RedFrogsRule · 11/01/2021 05:11

My close relative has just died. They were referred for hospice at home about 4 weeks before death. Stood down as they rallied. Continued deterioration but we struggled to get the team back in.

I never felt that we really met them properly. The two conversations I had were me questioning whether my relative was close because I felt they were but I wasn’t given this clue from anyone else and begging for some help. Relative had stopped eating 4 weeks previously and stopped drinking three days previously. (Saying this it seems fucking obvious they were dying but the nurses made me feel I was being premature) No meds were possible because they’d stopped eating and we’d requested pain relief and nausea meds. Eventually after what seemed like protracted negotiations over whether district nurse or hospice nurse should do it a syringe driver was put up and they died 12 hours later. I think it was uncomfortable and distressing.

Is this normal?

OP posts:
Mischance · 15/01/2021 09:28

The decision about when to stop actively striving to keep someone alive is a challenge. My OH had advanced PD and, as well as his total physical dependence, he was very paranoid - he thought people were trying to cut him up and dissolve his skin. He was in a state of unremitting terror - every possible treatment was tried and all failed.

One morning he had a temperature and was semi-conscious - GP was called and after he saw my OH he and I and 2 other nursing home staff went into another room to discuss what to do. I straight away said that I wanted him left in peace, and that, as I had Power of Attorney for his health and welfare, I wanted them to respect my wishes. No-one batted an eyelid; they just ordered the end of life pack and that was that.

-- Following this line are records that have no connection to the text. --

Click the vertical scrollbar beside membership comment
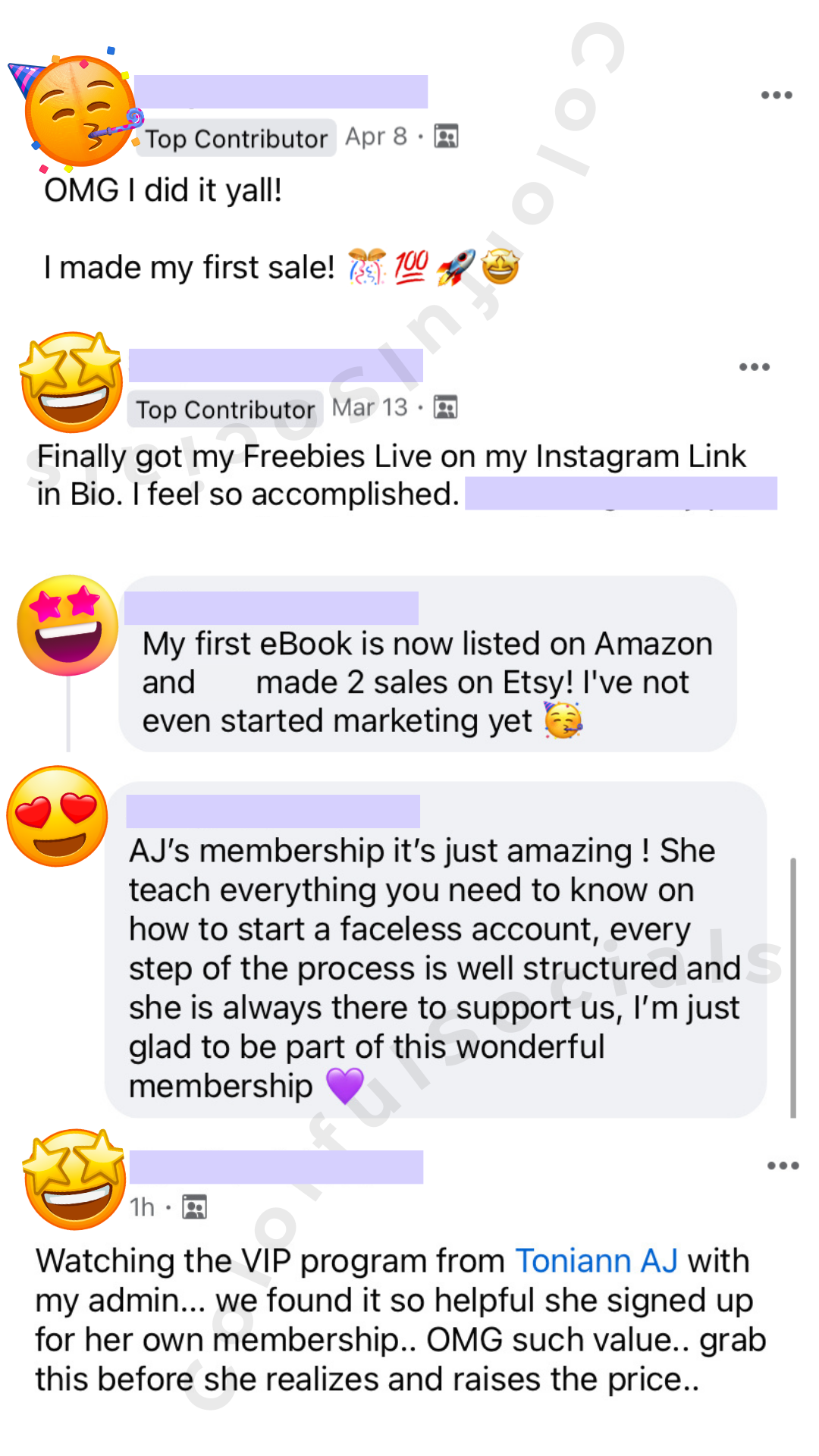Viewport: 819px width, 1456px height. [x=793, y=987]
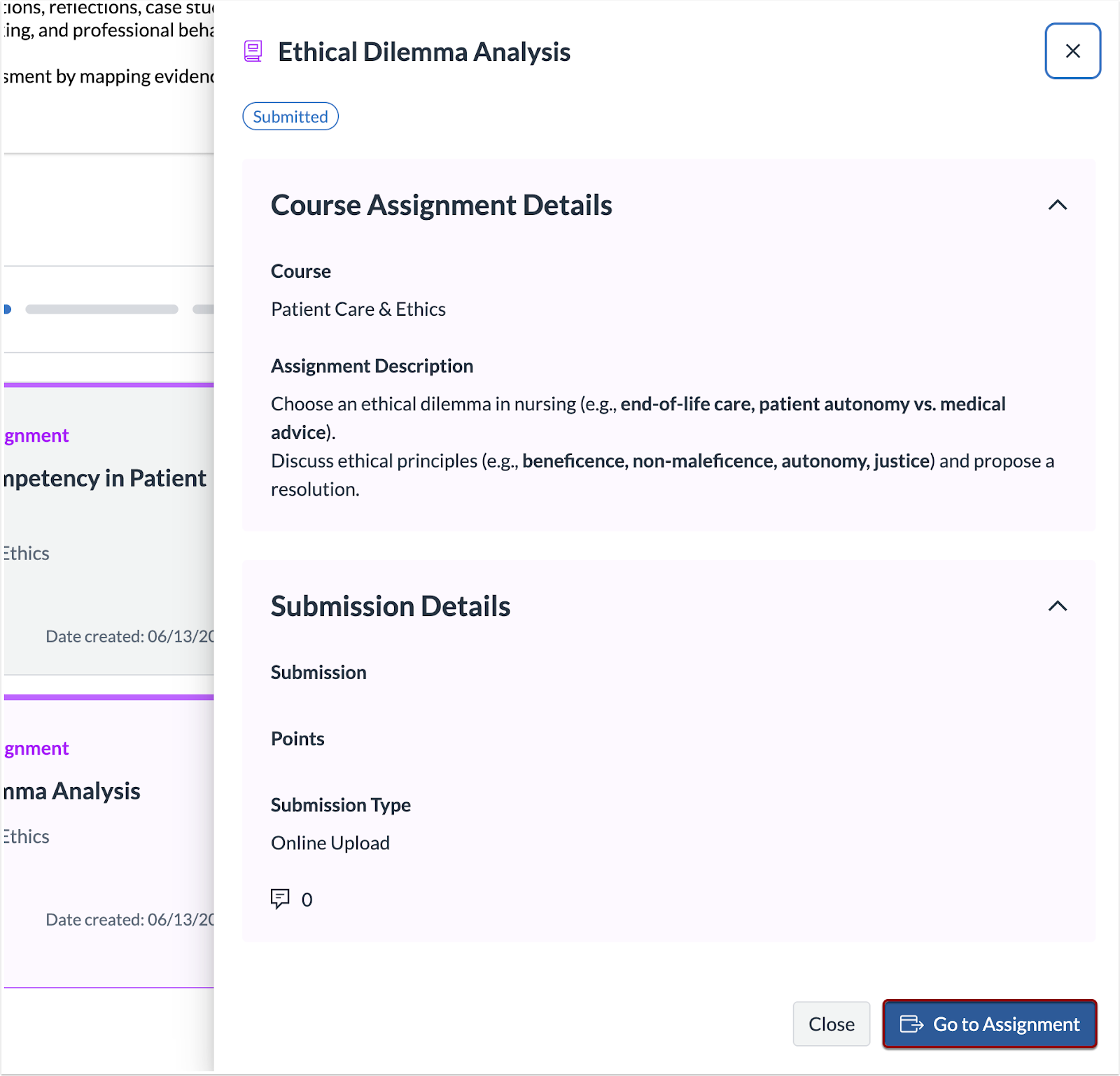
Task: Select the blue progress dot indicator
Action: click(7, 309)

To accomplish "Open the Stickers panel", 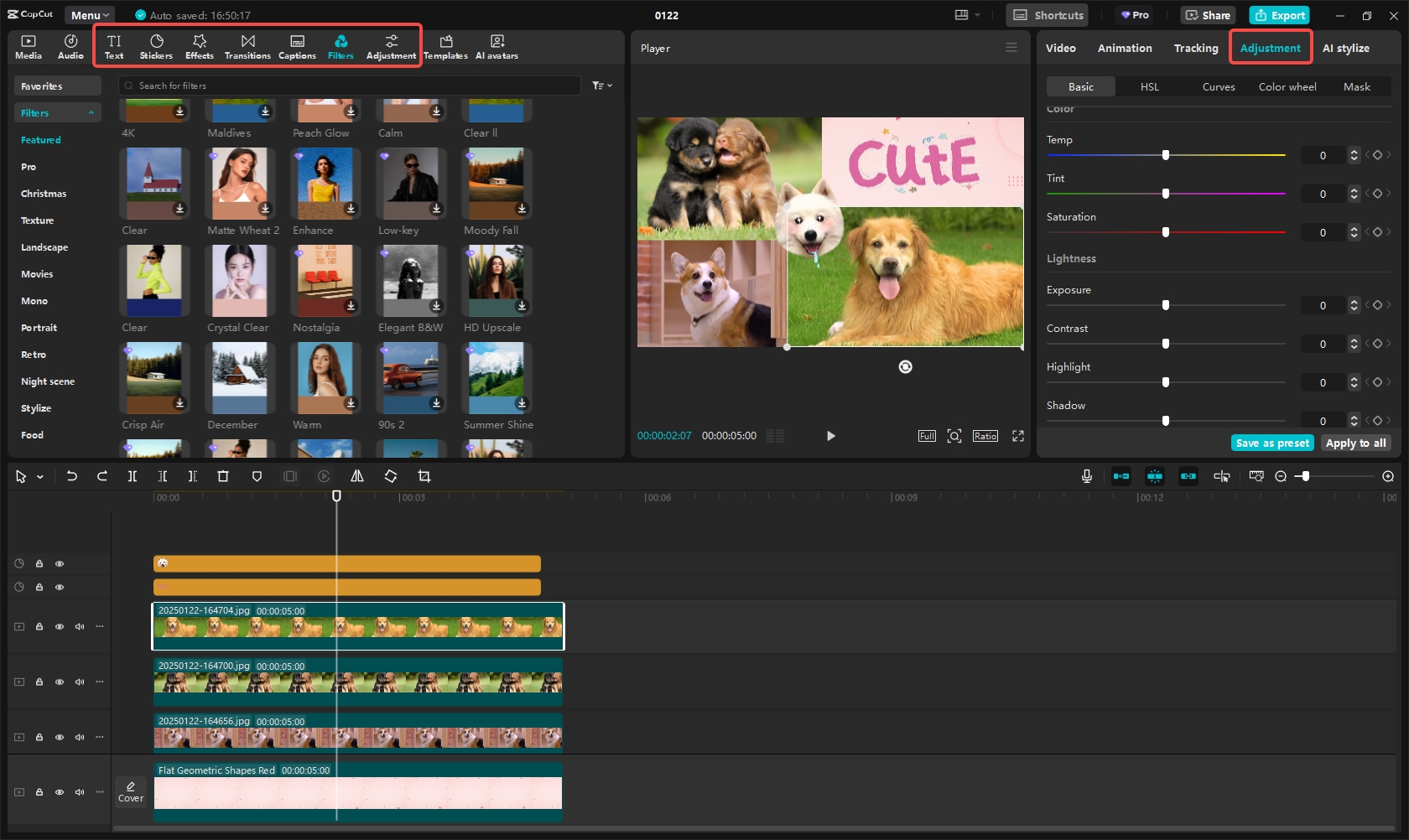I will coord(156,46).
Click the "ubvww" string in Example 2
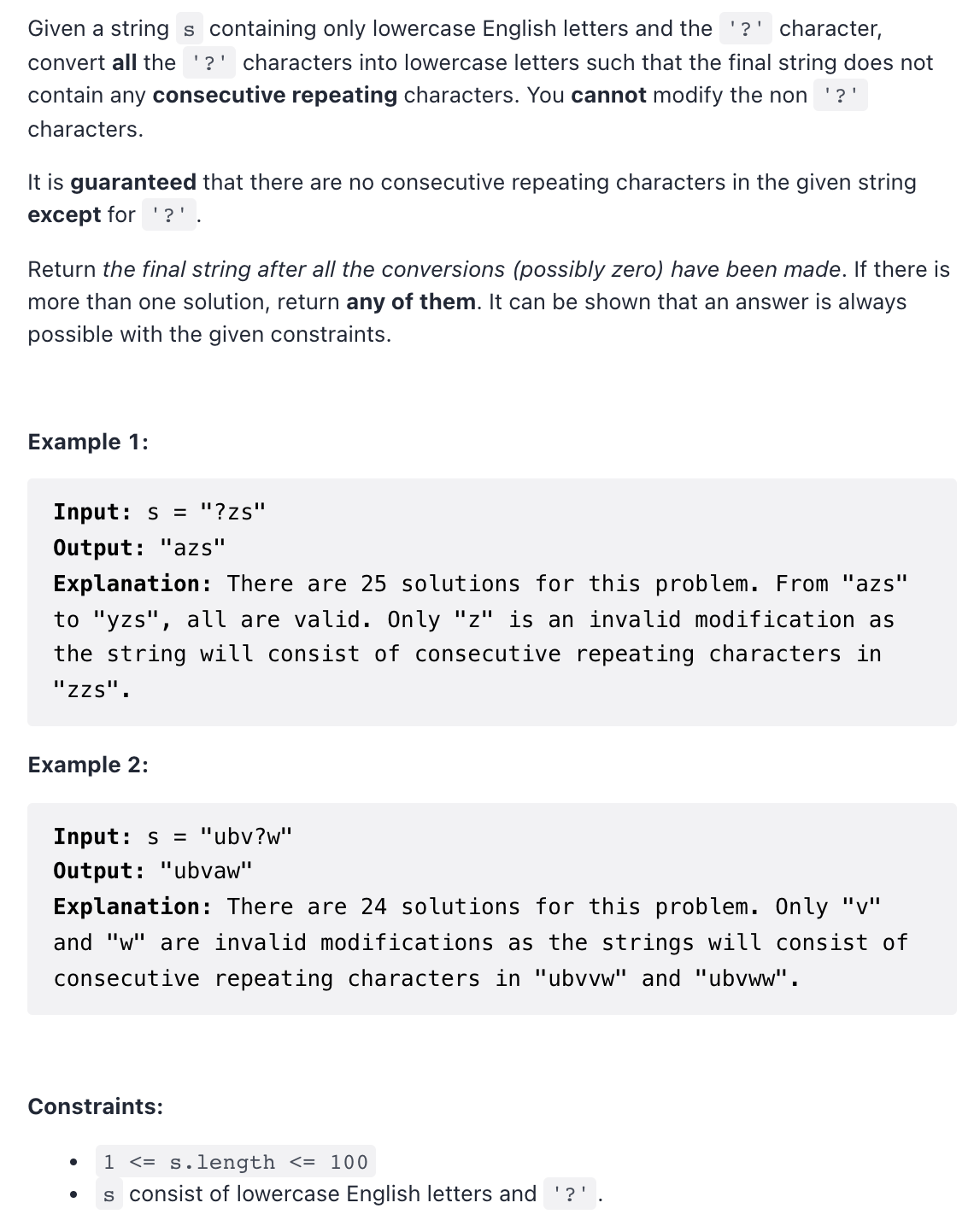Viewport: 974px width, 1232px height. pos(742,978)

None of those present raised any objections or argued that he should be kept alive in the terrible state he was in. I was so relieved - I really did not want to be fighting his corner for some dignity. Lord knows I had been fighting his corner for years in one way or another, and it was a huge relief to have everyone onside.

RedFrogsRule · 15/01/2021 09:38

@Mischance. You are exactly the relative I’d want fighting for me at EOL.

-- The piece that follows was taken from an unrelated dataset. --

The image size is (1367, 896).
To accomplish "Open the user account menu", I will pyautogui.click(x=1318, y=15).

@Purplewithred I did give feedback but the thread has made me ponder wider strategical issues around provision of palliative care and contacting them. That could definitely be improved. We never knew who to call and whoever we did directed us elsewhere in a circle. I would have benefited from a relationship with one team. We had hospital palliative team, hospice community team, district nurses, practice nurses, hospice at home nurses, GP, consultants, medical, surgical and palliative. She died within 9 weeks of first diagnosis and in that time we saw 10 discrete teams and never knew who was ultimately responsible for her care. In the end it seemed to be me but without the drugs to help her.

OP posts:
Purplewithred · 15/01/2021 11:05

@RedFrogsRule I do hope you've fed back that lack of joined up services to both the Hospice and if you can bear it to the local Clinical Commissioning Group www.nhs.uk/Service-Search/other-services/Clinical%20Commissioning%20Group/LocationSearch/1. They are likely to have an end of life team who are supposed to coordinate services - Integration is the big push in the NHS - and your case would be a very informative case history for them, if you could bear to share it. Also try your local Healthwatch.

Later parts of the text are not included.